*Short problem*
Please copy out the entries from the line holding "理想の自分になるために (299, 74)" through the end of the entries, inclusive, keeping every line's text and adding 69 to each number in the coordinates.

= = = =

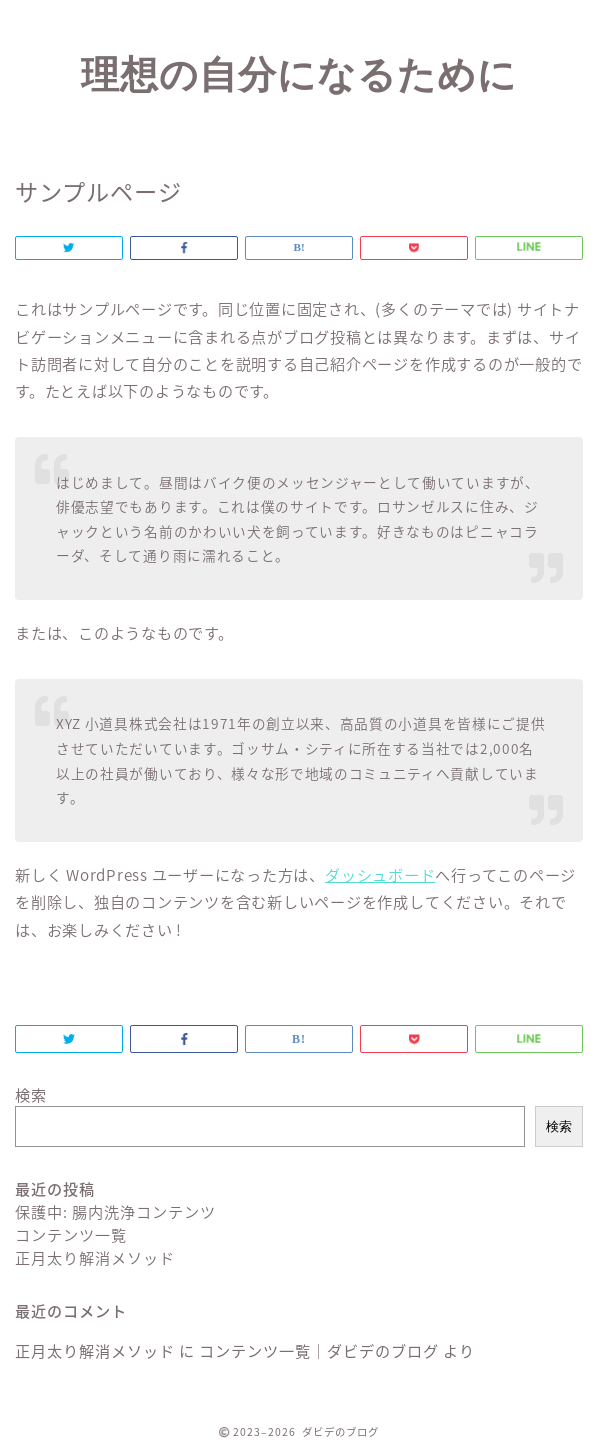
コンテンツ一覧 (71, 1234)
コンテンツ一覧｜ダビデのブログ (319, 1350)
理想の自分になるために (299, 74)
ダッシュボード (380, 874)
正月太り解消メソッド (95, 1257)
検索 (31, 1094)
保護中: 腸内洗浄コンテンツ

= = = =

*Full answer*
理想の自分になるために (368, 143)
ダッシュボード (449, 943)
正月太り解消メソッド (164, 1326)
検索 (100, 1163)
保護中: 腸内洗浄コンテンツ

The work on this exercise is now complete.